The more she reads, the more she recognizes: the main character is her, who tells an unpleasant chapter twenty years ago, when she (Leila George) had an affair with a much younger man, Jonathan (Louis Partridge), while on holiday in Italy with Nicholas, then a toddler. We learn that Jonathan later died saving Nicholas’ life, giving Catherine the perfect excuse to keep her chatter a secret. Thanks to this book, her life and reputation may now be thrown into turmoil.

And who is responsible for such a tumultuous tome? Stephen Brigstocke (Kevin Kline), an over-the-hill private school teacher and Jonathan’s father. Where Catherine’s life is one of glamor and prestige, his is a humble, run-down existence; his wife, Nancy (Lesley Manville in flashbacks), has died a few years earlier, and he shuts himself off from the world, lost in her remaining belongings alongside nude photos of Catherine that corroborate the story. It is Nancy who wrote the manuscript, an assumption based on those photos and what she knows of the events. When Stephen finds it in a faraway drawer, he decides to have it published – to punish the woman responsible for destroying his family.

Fair warning, dear reader: “Disclaimer” is not a cozy watch. In seven chapters we witness the demise of a woman and the devilish glee with which a bitter old man deals with it.
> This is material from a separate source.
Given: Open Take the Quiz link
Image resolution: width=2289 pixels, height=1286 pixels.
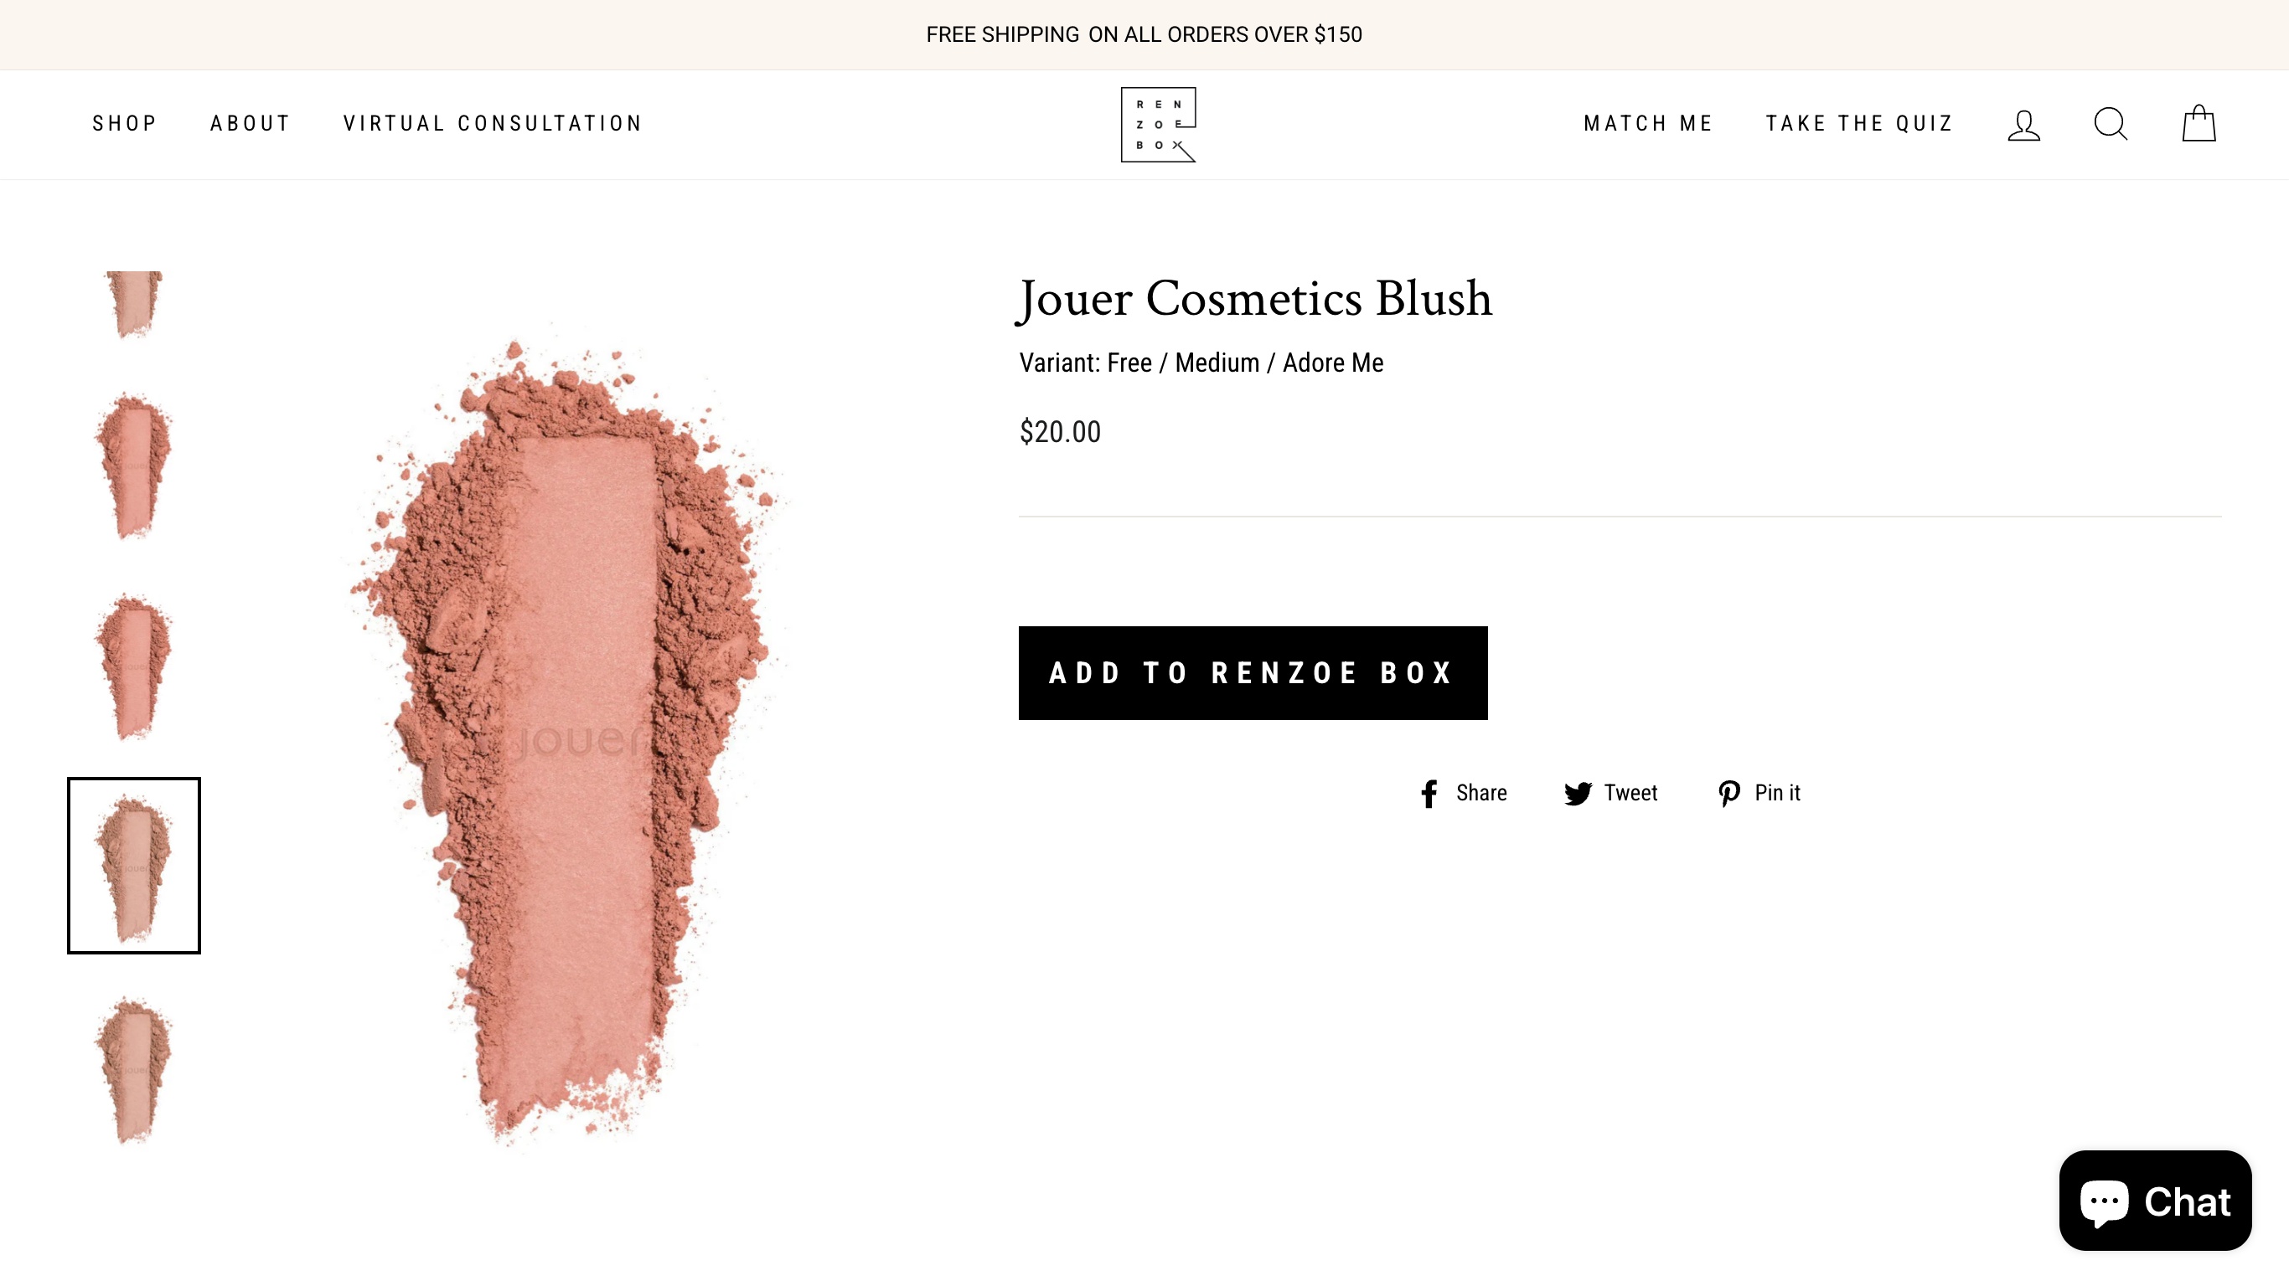Looking at the screenshot, I should coord(1860,123).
Cuarón’s lyrical script and elegant direction play with anticipation and assumption, sucking you into one perspective before flashing to another. (Visually, there are shades of the warm, hands-on sexuality of “Y tu mamá también” in the hazy, soft-focus flashbacks to Italy, the prolonged gloom of “Children of Men” in the contemporary pieces; cinematographers Bruno Delbonnel and Emmanuel Lubezki give seemingly the visual stick between them.) It feels like you’re watching a war; with each new copy of Stephen’s book landing in the hands of a new friend, lover or colleague, we see it land like a bombshell in Catherine’s life. In response, she becomes increasingly defensive, unable to explain away her crimes, which only increases her guilt in the eyes of her accusers. And then we cut to Stephen, barely hiding the grin of a Cheshire cat as his trap closes tighter and tighter.

Both Blanchett and Kline are superlative in their roles, orbiting each other like a binary of white-hot resentment. Shades of “Tár” clearly abound in Blanchett, who plays yet another powerful woman lashing out at her own unexpected cancellation. But Kline subtly plays with Stephen’s channeling of grief (his strolling around the house wearing Nancy’s moth-bitten pink cardigan, her favorite) in the “Oldboy”-esque long game he wants to play with Catherine.
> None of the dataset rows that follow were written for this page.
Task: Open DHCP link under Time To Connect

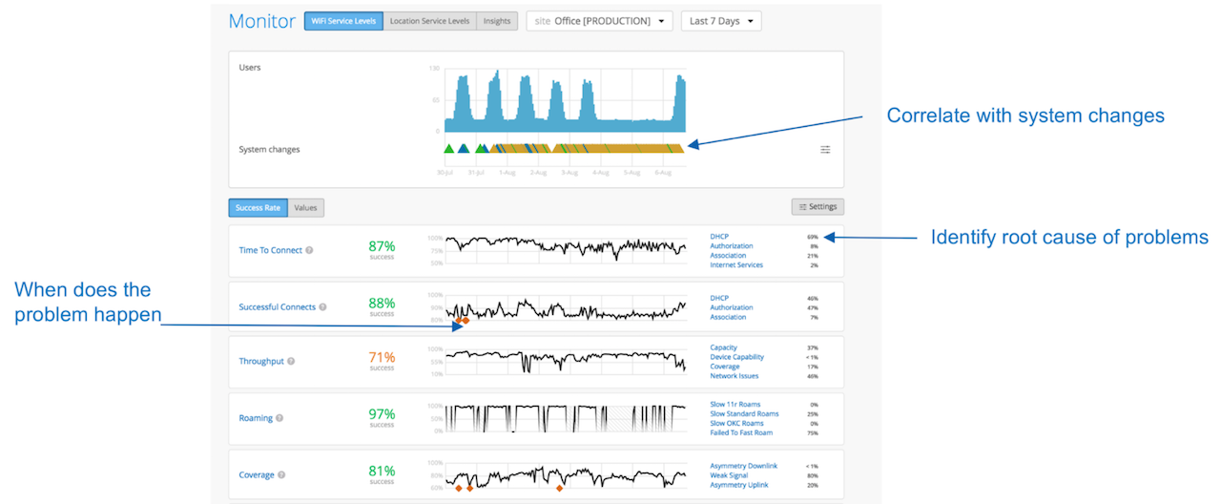Action: click(x=719, y=237)
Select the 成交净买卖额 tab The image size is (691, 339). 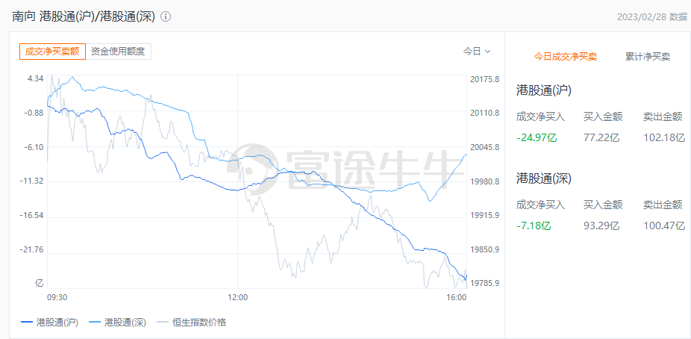[x=52, y=52]
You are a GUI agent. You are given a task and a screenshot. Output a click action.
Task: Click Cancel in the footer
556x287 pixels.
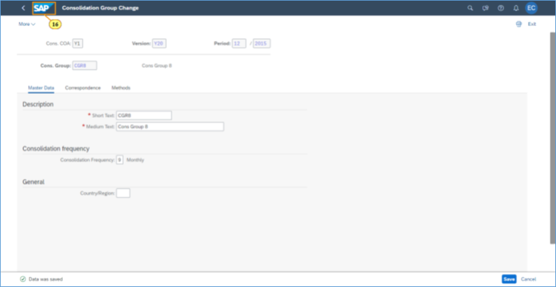tap(528, 279)
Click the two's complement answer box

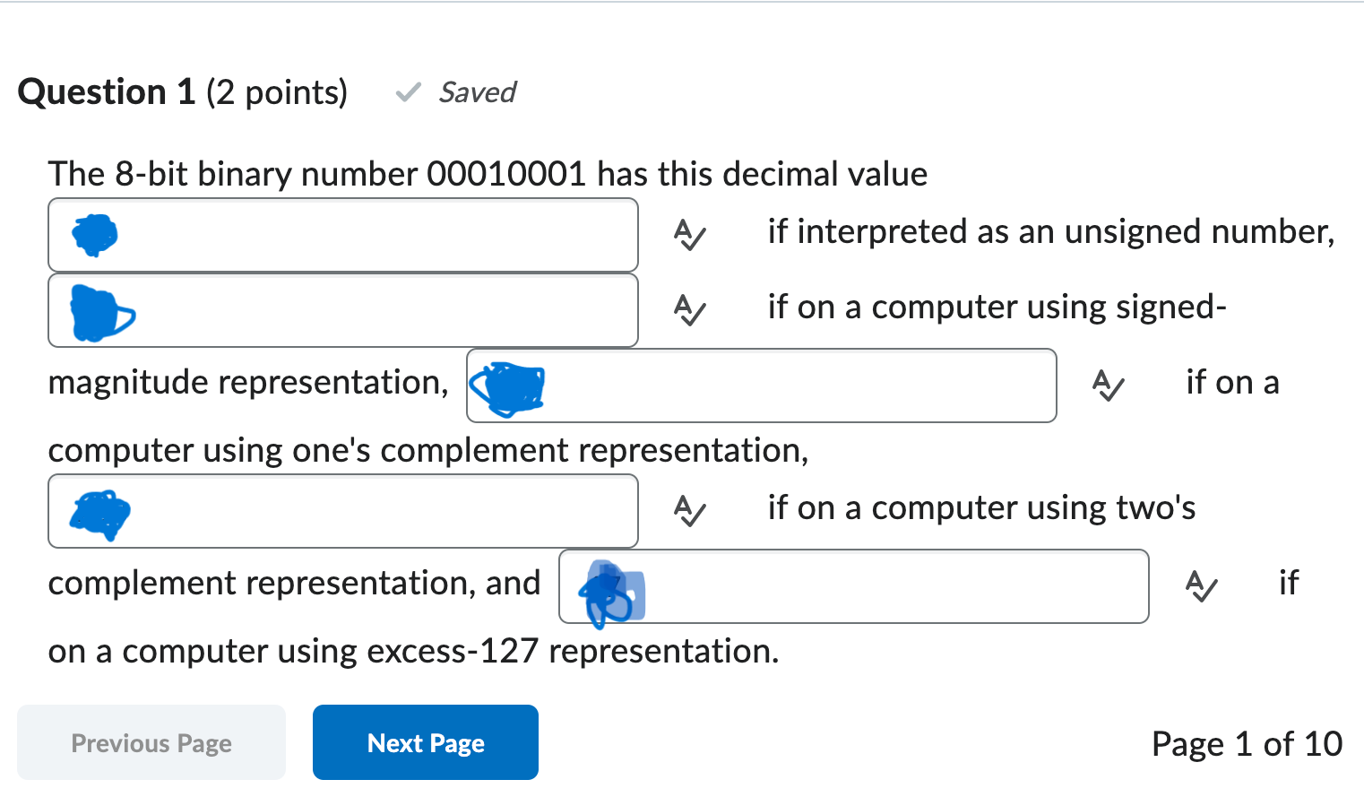coord(358,511)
It is unrelenting, and deliberate; ‘Disclaimer’ is a portrait of pain and the fingers we point when we should direct that pain elsewhere. Frankly, it also points the finger back at us, and at the Stephen-like joy we and others can derive from seeing someone we consider inferior. bad get their just desserts. Sometimes, it is said, we are happy to join the cheering crowd, even (or especially) if it gives us the opportunity to take down someone of privileged character. But all this grimness can sometimes get you down; there’s no lightness to really soften the blow, especially as it spirals towards its inevitable, table-turning conclusion. I don’t see much room for escape, apart from the steamy eroticism of the Italian flashbacks (filtered through the subjective narrative of the novel within a story), the glimpse of a steamy affair whose impact ripples through decades of grief and secrets.

But no one comes to “Disclaimer” looking for solemnity, and you won’t find it either. Instead, it’s an elegantly woven tapestry of torment that grabs you by the head and forces you to stare at the train wreck of two people’s lives, caught in the flow of pain. What’s worse is that you see in razor-sharp detail how the drowning will pull everyone around them under the current in despair. After all, it is said that before you take revenge, you must first dig two graves.

Entire series are shown for review. First two episodes now on Apple TV+.